* Input for this task:
◆ ◆ ◆ ◆
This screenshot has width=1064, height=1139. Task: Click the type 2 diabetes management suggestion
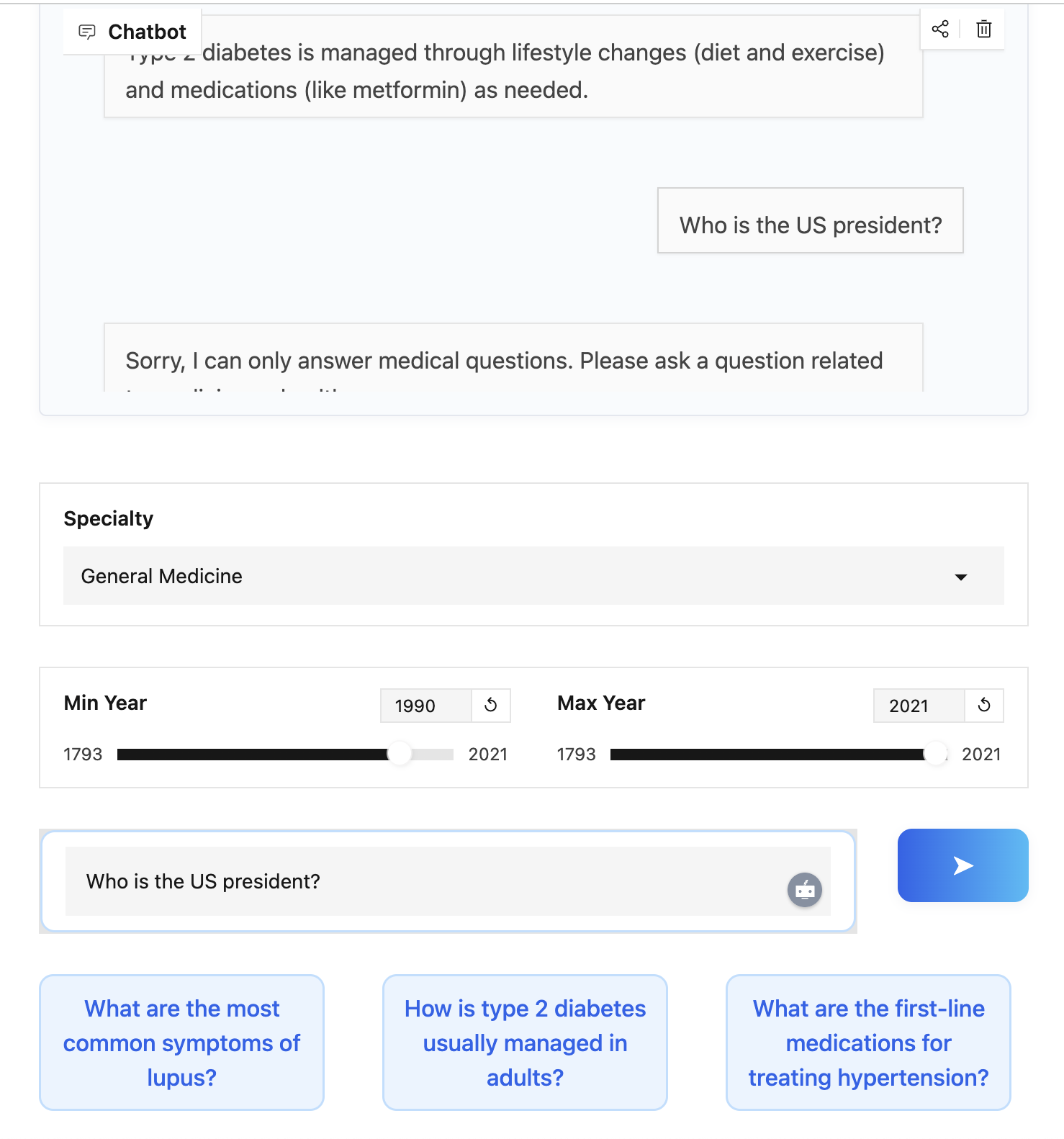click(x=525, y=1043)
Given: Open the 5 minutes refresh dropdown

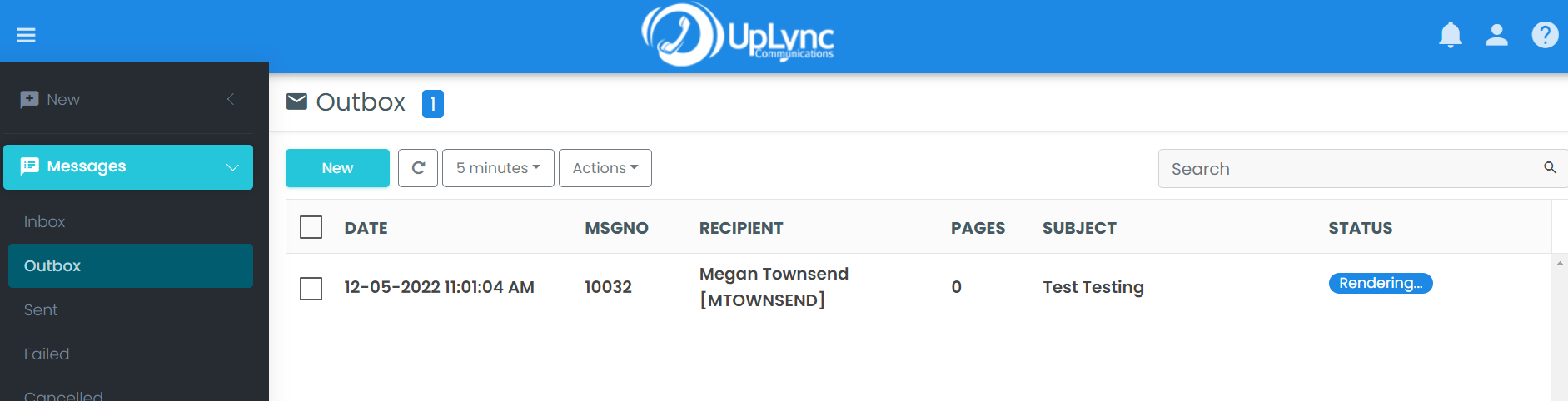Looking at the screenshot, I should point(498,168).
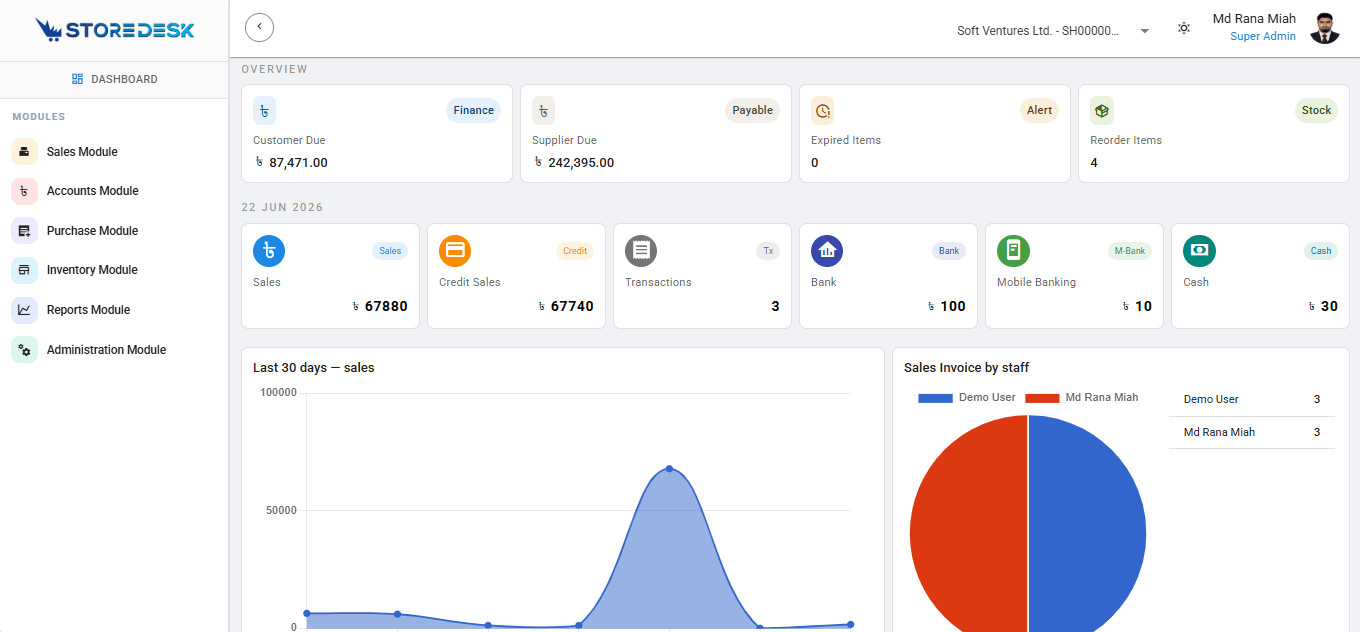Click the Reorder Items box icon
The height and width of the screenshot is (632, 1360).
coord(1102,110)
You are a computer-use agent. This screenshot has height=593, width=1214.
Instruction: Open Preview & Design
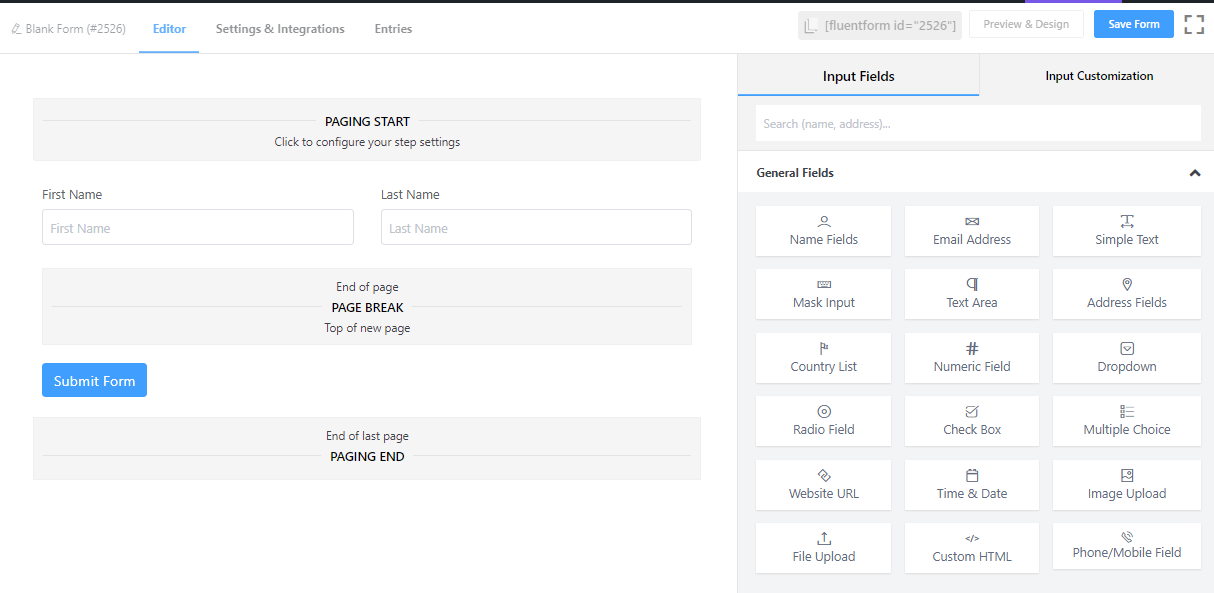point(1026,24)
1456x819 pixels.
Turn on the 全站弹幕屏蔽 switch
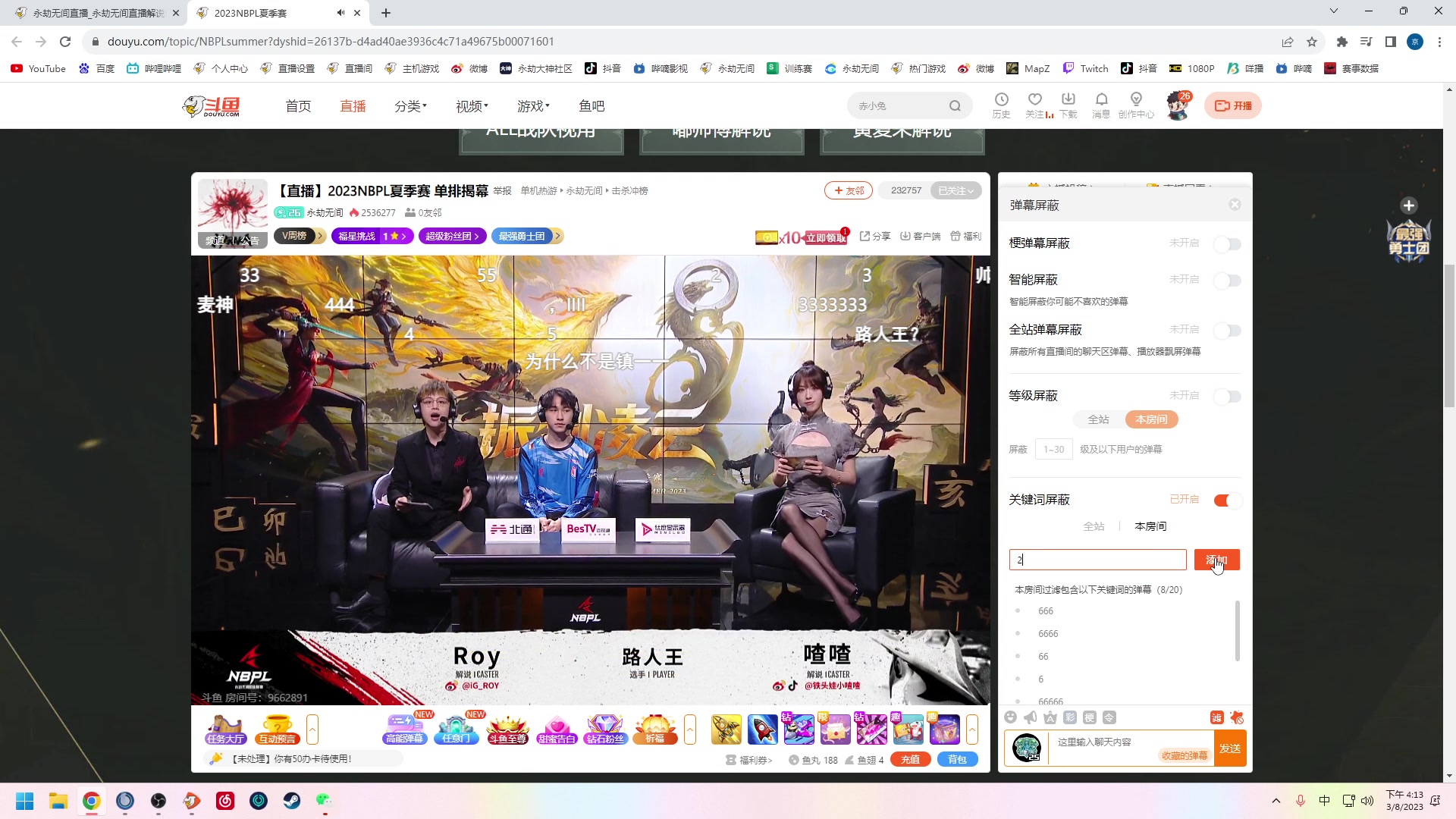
◆ ◆ ◆ ◆
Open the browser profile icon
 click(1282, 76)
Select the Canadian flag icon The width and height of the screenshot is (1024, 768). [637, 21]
◆ ◆ ◆ ◆
* Exercise prompt:
Set down the lines exactly as they appear, from the line containing "This screenshot has width=1064, height=1139." through the line containing "Turn on the 全站弹幕屏蔽 switch", and leave the pictures out of your answer.

* Solution:
This screenshot has width=1064, height=1139. Task: Click the type 2 diabetes management suggestion
click(x=525, y=1043)
Given: Open the 5 minutes refresh dropdown

Looking at the screenshot, I should point(498,168).
Click the Reorder Items box icon
The height and width of the screenshot is (632, 1360).
coord(1102,110)
You are a computer-use agent. This screenshot has height=593, width=1214.
Instruction: Open Preview & Design
point(1026,24)
1456x819 pixels.
Turn on the 全站弹幕屏蔽 switch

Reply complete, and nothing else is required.